Let me introduce two amazing people to you: Miracle Man Jim and Weak Flea Kathryn—as they cheerfully call themselves.
In spite of Jim’s battle with cancer and Kathryn’s pain from the effects of childhood polio, their letters are sprinkled with the words exciting, marvelous, innumerable blessings, golden opportunities, peace, joy. “We celebrate something every day,” Kathryn recently wrote.
Jim and Kathryn are illustrations of a poster I once saw that bore an exquisite rose with the caption: “Some people complain that roses have thorns; others rejoice that thorns have roses.”

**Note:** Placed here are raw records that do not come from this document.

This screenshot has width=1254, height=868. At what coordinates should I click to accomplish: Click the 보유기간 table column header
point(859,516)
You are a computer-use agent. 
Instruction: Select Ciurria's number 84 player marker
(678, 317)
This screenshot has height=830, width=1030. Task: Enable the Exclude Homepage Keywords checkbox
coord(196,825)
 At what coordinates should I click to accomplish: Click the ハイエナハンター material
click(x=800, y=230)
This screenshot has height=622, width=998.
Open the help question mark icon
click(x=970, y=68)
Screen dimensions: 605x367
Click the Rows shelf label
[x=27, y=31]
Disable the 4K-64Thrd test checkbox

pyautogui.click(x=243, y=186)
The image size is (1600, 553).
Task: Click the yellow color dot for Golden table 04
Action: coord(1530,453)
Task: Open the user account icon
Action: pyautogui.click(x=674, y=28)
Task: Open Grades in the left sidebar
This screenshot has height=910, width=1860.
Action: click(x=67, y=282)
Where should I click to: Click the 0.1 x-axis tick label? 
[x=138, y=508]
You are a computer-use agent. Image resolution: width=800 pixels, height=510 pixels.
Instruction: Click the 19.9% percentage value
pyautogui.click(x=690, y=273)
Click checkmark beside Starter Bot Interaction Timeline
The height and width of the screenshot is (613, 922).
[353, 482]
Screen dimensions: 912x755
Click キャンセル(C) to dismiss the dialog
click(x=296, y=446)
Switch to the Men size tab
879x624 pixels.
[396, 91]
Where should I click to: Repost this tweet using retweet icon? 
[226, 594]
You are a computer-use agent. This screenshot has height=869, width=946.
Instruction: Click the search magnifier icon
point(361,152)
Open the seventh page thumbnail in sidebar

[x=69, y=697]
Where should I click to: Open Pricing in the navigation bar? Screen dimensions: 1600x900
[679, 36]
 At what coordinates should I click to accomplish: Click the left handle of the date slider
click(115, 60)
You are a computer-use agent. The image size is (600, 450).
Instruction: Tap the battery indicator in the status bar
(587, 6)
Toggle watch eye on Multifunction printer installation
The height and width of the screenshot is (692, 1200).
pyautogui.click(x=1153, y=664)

The apostle Paul’s letter to the struggling group of believers in Philippi was written while he was imprisoned in Rome. Yet he was able to encourage them to “rejoice in the Lord always” (4:4), and to meditate on what is true, noble, just, pure, lovely, of good report, virtuous, and praiseworthy (v.8). Paul didn’t tell them to deny their worries, but to give them to God through prayer and supplication (v.6).
We all need to become avid rose gardeners—hunting for buds of beauty within our thorny circumstances. It’s a sure cure for complaining.
Amid the thorny trials of life
God's buds of beauty grow;
If we'll rejoice and not complain,
His peace and love we'll know. —Sper
Rather than complain about the thorns on roses, be thankful for the roses among thorns.